» **GIVEN RECORDS**
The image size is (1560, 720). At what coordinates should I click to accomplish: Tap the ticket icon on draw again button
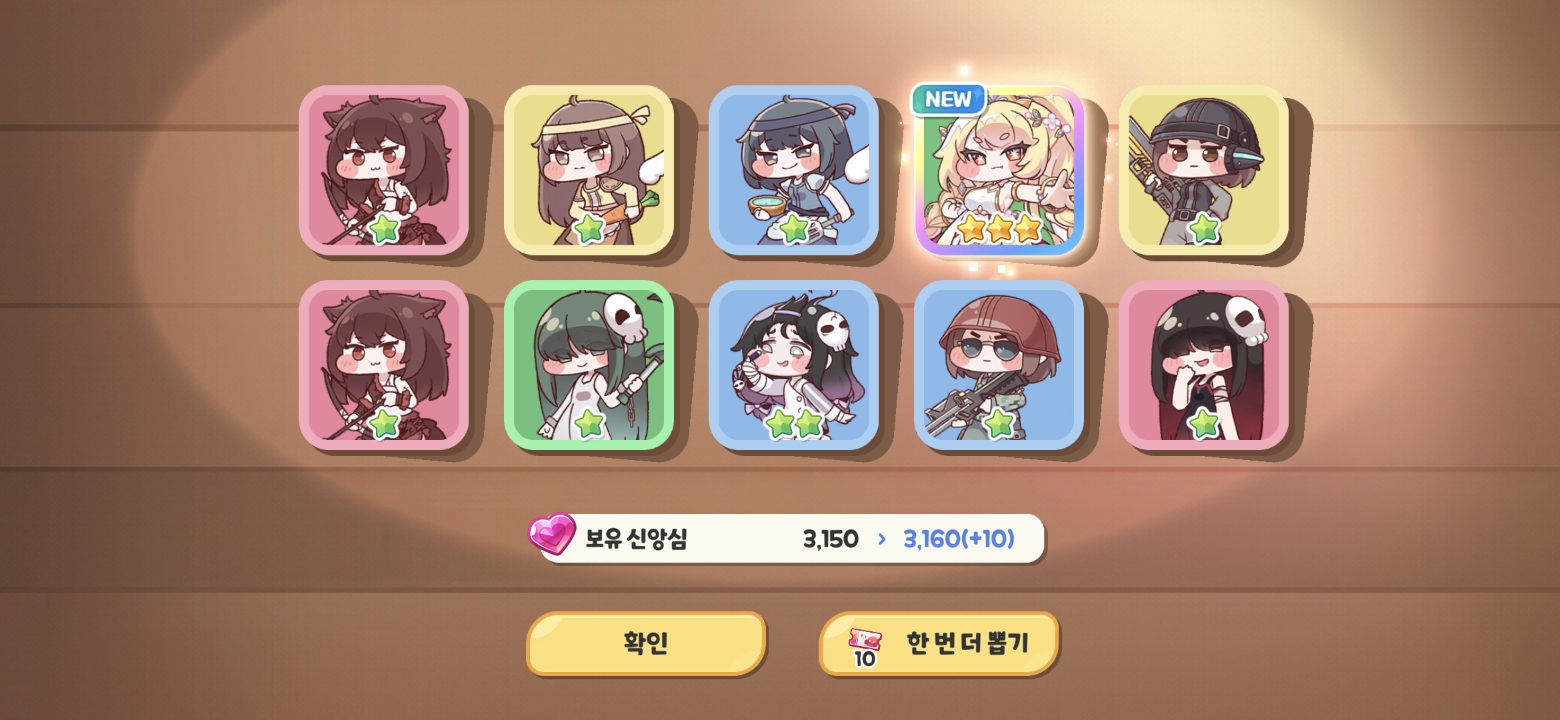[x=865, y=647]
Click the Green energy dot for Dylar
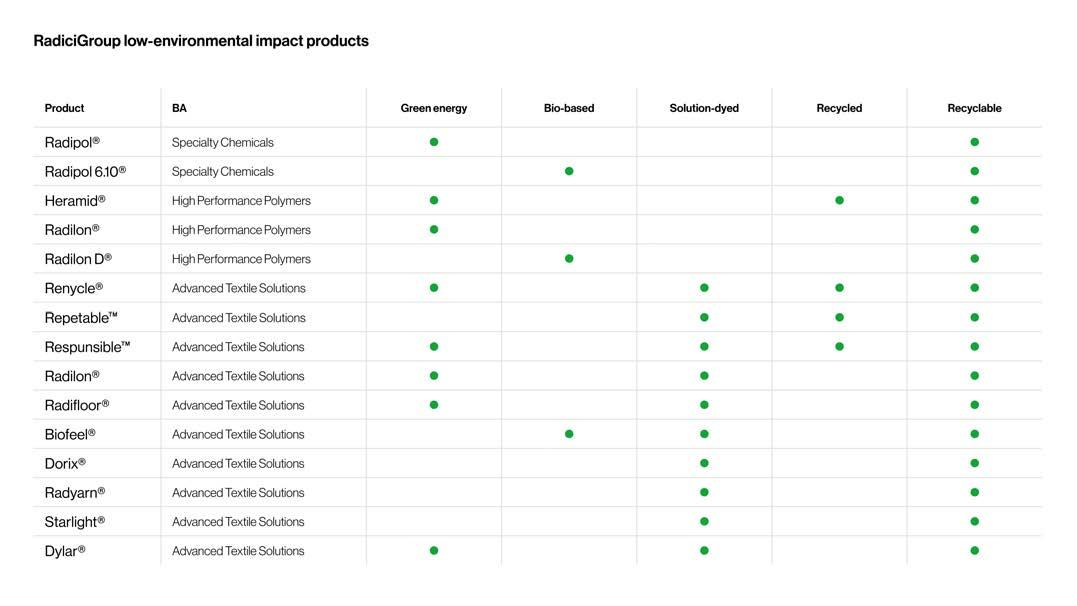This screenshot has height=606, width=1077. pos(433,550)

...

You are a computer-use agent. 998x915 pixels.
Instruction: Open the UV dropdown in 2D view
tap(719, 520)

--

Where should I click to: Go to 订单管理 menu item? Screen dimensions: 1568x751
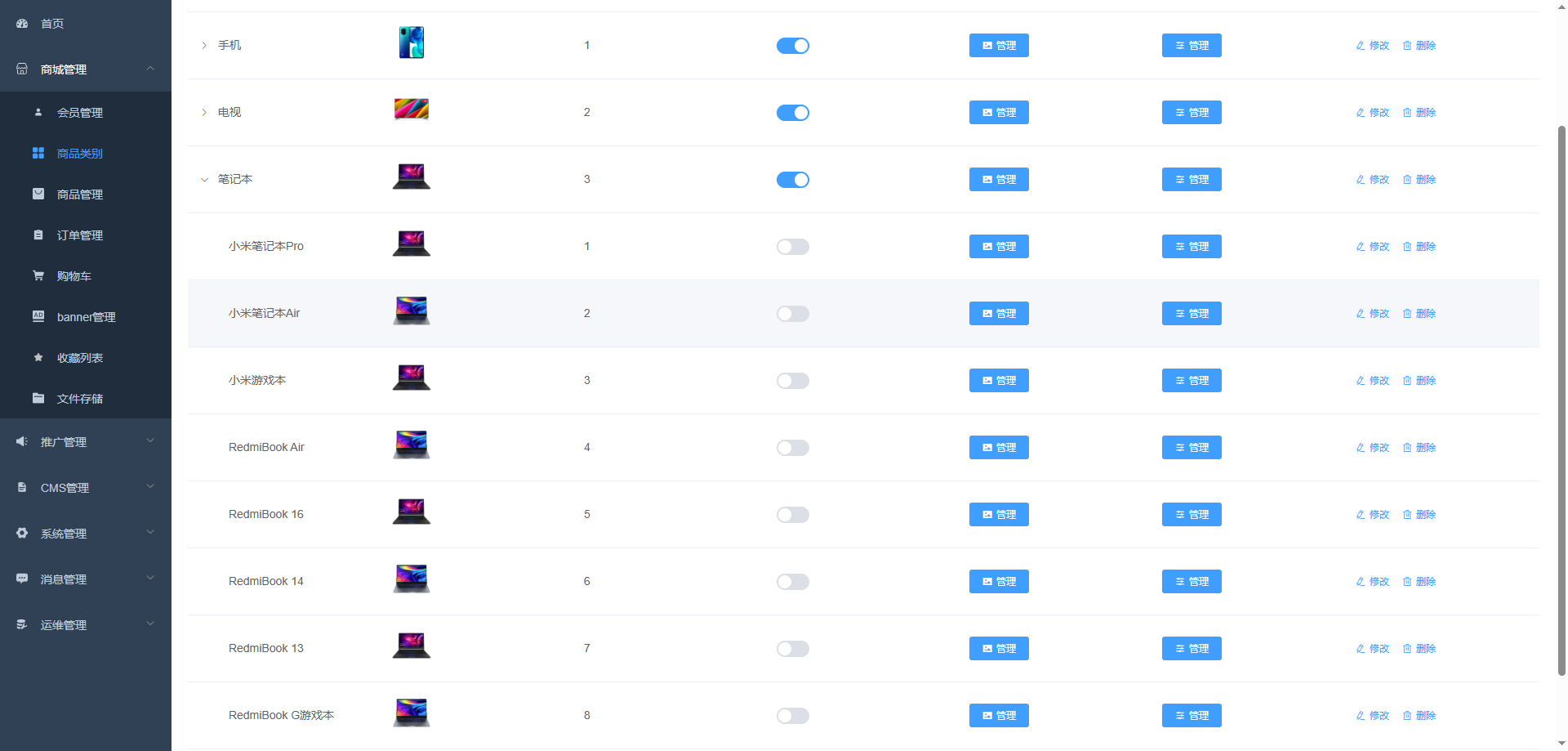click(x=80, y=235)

» **YOUR TASK**
Please gather every line in the listing above that contains the word "should" and copy each one unchanged.

» **RESULT**
The image size is (1560, 720). At what coordinates should I click to accomplish: Tap the ticket icon on draw again button
Where should I click to: Go to 订单管理 menu item? Screen dimensions: 1568x751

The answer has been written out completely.